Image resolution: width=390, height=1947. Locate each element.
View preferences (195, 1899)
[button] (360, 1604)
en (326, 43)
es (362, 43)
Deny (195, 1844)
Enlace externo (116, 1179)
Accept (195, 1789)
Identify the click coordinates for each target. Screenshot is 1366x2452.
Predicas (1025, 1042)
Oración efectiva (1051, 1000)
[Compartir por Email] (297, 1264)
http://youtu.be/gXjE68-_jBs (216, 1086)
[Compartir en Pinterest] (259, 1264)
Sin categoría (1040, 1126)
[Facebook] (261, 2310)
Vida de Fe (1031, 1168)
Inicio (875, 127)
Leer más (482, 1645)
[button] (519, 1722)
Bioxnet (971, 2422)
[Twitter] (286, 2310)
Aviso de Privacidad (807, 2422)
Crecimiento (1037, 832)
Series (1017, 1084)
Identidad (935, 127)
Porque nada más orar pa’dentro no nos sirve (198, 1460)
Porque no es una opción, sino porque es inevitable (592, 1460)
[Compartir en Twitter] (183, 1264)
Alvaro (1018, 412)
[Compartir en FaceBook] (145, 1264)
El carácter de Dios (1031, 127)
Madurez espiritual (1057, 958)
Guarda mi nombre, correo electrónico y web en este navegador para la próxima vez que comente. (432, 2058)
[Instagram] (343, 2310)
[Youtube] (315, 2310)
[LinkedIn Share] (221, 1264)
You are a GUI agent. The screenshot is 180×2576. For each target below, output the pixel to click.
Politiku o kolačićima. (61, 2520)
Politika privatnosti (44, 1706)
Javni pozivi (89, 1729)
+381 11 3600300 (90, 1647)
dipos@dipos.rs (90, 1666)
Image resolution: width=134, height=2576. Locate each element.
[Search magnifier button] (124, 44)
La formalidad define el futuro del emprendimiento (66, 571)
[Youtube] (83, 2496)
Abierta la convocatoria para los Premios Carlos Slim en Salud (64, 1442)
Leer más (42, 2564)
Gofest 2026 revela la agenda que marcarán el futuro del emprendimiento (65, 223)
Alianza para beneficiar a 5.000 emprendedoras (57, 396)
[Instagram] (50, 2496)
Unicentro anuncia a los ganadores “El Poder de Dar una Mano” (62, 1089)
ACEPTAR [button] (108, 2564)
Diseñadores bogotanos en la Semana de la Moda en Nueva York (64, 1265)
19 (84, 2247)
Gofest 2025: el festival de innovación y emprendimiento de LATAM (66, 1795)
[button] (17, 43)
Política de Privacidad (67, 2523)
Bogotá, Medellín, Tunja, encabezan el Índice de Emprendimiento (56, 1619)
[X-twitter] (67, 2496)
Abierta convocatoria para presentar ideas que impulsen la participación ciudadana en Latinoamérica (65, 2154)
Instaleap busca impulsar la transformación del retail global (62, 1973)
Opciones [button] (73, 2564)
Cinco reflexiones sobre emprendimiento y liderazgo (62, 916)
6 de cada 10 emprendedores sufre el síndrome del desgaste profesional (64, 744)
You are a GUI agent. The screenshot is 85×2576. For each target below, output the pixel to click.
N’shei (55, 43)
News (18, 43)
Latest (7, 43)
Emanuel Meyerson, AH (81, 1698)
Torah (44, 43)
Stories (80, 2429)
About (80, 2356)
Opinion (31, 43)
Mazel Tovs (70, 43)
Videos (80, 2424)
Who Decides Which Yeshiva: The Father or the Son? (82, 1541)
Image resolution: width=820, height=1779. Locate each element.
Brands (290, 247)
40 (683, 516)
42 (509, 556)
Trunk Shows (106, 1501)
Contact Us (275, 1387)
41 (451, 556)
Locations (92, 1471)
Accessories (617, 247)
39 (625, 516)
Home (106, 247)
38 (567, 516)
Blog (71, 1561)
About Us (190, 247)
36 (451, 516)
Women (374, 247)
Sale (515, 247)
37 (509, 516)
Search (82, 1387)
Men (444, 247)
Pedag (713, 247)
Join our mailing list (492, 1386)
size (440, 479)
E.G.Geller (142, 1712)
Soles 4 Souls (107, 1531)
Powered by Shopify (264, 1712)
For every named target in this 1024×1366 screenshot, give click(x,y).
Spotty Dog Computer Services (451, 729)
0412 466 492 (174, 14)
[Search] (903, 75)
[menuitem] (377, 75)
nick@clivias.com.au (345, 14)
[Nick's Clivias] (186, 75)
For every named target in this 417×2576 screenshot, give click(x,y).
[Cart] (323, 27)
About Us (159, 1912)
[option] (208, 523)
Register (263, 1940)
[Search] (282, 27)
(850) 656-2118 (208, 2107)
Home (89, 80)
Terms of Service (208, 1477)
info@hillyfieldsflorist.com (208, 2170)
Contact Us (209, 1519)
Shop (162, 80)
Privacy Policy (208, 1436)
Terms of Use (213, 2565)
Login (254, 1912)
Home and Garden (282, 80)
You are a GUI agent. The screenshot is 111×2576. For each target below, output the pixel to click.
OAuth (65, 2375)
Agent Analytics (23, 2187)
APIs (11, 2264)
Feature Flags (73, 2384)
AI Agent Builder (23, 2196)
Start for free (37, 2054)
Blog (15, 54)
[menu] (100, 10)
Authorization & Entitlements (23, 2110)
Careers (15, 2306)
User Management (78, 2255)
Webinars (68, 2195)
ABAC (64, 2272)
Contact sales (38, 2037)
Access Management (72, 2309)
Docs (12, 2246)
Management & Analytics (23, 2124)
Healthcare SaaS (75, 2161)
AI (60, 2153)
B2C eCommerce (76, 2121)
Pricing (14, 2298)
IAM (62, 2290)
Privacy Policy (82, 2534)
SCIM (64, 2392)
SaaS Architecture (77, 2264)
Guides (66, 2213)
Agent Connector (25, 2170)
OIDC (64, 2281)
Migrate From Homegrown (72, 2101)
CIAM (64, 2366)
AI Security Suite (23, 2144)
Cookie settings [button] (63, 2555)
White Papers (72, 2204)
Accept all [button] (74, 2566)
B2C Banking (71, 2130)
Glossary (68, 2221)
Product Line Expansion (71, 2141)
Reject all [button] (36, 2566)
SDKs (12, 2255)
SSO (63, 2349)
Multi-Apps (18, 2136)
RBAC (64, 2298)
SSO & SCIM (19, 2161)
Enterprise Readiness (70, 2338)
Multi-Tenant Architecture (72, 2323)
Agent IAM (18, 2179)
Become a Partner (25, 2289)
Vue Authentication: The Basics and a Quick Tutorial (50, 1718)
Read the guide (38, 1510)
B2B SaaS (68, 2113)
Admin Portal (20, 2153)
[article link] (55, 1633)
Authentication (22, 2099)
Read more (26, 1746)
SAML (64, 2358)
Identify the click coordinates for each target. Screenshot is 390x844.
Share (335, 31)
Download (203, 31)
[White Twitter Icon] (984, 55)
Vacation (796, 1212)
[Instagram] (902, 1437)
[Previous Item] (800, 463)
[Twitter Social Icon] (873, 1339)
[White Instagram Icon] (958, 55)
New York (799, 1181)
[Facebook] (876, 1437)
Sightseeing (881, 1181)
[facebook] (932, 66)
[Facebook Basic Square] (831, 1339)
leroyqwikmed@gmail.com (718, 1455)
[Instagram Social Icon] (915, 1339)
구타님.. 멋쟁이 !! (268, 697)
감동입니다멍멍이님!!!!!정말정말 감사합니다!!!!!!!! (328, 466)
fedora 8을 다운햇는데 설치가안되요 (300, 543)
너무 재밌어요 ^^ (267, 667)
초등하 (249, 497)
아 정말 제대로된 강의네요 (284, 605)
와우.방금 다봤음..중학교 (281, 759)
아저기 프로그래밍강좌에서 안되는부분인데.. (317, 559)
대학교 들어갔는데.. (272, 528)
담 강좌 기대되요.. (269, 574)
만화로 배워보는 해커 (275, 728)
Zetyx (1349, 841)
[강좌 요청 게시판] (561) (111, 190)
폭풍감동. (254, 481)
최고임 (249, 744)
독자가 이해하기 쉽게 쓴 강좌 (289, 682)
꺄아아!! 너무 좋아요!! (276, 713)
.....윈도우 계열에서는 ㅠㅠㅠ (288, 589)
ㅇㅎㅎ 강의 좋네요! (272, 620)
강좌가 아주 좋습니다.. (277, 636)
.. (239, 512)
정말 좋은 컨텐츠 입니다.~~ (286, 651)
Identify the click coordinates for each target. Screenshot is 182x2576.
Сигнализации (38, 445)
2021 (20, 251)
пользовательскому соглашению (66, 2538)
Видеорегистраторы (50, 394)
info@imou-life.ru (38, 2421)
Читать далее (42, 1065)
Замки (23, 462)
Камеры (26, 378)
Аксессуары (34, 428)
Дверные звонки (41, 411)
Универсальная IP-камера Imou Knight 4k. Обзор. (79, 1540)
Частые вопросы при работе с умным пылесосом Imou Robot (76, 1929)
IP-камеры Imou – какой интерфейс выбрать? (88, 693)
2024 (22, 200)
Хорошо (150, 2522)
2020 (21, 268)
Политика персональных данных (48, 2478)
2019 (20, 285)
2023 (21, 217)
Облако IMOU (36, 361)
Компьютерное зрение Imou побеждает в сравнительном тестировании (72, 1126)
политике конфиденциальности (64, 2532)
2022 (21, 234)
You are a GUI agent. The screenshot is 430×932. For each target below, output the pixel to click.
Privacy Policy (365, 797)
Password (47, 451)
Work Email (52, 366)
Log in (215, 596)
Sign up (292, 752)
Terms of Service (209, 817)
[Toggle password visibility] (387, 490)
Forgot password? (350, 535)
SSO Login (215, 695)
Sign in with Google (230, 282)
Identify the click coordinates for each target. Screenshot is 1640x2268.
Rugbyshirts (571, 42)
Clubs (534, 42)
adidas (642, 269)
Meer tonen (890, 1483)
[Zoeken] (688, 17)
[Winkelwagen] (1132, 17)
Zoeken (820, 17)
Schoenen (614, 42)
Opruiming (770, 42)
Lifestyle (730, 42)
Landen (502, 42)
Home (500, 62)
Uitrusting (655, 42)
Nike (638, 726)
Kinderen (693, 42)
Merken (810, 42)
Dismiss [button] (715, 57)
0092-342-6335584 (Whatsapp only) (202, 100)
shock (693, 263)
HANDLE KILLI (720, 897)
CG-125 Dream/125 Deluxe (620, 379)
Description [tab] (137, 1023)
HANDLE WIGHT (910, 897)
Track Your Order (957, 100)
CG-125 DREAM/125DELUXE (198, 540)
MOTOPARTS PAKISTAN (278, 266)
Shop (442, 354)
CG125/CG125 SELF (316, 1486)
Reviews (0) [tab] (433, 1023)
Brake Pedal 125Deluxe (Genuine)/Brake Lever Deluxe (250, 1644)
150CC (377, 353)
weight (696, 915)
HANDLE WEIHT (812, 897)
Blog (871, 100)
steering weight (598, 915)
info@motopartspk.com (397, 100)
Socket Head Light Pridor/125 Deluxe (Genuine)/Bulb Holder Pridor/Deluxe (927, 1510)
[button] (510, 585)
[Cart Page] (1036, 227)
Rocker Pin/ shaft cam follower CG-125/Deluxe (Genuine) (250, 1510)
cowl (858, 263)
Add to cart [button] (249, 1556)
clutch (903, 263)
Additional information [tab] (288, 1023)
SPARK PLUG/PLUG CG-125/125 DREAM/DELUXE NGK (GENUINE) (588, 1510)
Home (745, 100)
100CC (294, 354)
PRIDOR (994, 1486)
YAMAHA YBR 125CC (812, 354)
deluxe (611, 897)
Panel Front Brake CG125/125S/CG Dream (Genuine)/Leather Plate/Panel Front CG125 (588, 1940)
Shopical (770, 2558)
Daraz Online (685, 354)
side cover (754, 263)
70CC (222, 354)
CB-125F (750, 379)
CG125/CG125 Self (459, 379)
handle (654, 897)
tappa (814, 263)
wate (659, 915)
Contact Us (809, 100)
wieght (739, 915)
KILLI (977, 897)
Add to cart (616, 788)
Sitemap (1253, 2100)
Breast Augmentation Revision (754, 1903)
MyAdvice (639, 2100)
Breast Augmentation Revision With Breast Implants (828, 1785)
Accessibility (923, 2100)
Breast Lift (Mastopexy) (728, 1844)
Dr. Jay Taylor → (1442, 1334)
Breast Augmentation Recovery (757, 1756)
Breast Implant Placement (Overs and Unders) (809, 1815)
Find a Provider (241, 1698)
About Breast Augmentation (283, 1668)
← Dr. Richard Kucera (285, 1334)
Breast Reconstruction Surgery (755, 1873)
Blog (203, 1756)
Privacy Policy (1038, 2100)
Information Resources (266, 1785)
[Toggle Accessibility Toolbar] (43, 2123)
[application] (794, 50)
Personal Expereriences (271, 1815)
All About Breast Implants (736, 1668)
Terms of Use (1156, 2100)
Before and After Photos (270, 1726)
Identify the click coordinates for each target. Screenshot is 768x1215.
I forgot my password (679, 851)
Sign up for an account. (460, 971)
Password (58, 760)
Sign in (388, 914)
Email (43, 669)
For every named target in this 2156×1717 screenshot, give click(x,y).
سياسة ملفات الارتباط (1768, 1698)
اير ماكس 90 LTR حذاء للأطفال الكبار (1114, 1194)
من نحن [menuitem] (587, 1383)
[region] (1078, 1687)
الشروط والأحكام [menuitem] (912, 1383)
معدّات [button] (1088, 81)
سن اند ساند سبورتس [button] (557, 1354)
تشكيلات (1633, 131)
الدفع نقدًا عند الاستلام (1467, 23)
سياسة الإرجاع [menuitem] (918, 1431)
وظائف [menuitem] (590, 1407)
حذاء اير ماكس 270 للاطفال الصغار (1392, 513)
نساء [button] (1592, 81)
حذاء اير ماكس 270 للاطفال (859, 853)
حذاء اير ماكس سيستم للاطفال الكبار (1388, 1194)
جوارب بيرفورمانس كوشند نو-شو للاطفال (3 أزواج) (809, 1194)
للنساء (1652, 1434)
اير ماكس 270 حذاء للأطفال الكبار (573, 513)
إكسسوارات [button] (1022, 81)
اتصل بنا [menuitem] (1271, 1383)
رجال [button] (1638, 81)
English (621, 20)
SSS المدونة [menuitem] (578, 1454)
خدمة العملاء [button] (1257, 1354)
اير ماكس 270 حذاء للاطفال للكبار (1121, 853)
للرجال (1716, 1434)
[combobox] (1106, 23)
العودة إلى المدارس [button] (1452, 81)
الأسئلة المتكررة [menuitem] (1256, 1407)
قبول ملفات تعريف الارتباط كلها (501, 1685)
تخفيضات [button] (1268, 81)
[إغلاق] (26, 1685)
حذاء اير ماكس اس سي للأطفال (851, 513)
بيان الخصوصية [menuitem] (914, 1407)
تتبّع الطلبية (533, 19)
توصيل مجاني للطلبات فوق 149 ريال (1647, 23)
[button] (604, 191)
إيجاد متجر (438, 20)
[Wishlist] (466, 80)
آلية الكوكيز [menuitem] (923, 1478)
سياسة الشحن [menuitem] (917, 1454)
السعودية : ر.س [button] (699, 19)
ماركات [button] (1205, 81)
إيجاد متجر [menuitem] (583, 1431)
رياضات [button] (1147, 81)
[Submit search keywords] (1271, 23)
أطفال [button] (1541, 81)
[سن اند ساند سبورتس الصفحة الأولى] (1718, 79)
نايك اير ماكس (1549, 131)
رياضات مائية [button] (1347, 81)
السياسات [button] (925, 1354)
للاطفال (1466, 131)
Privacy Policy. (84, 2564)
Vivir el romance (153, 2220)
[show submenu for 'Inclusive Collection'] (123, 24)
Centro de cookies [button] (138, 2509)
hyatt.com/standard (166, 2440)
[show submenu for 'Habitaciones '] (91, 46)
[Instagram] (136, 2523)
——————
WORK ITEM> Locate the word "Image" in the entries, and copy every line where it is found.

EXERCISE RESULT>
Image resolution: width=390, height=1947. Locate each element.
Image resolution: width=134, height=2576. Locate each element.
Image resolution: width=820, height=1779. Locate each element.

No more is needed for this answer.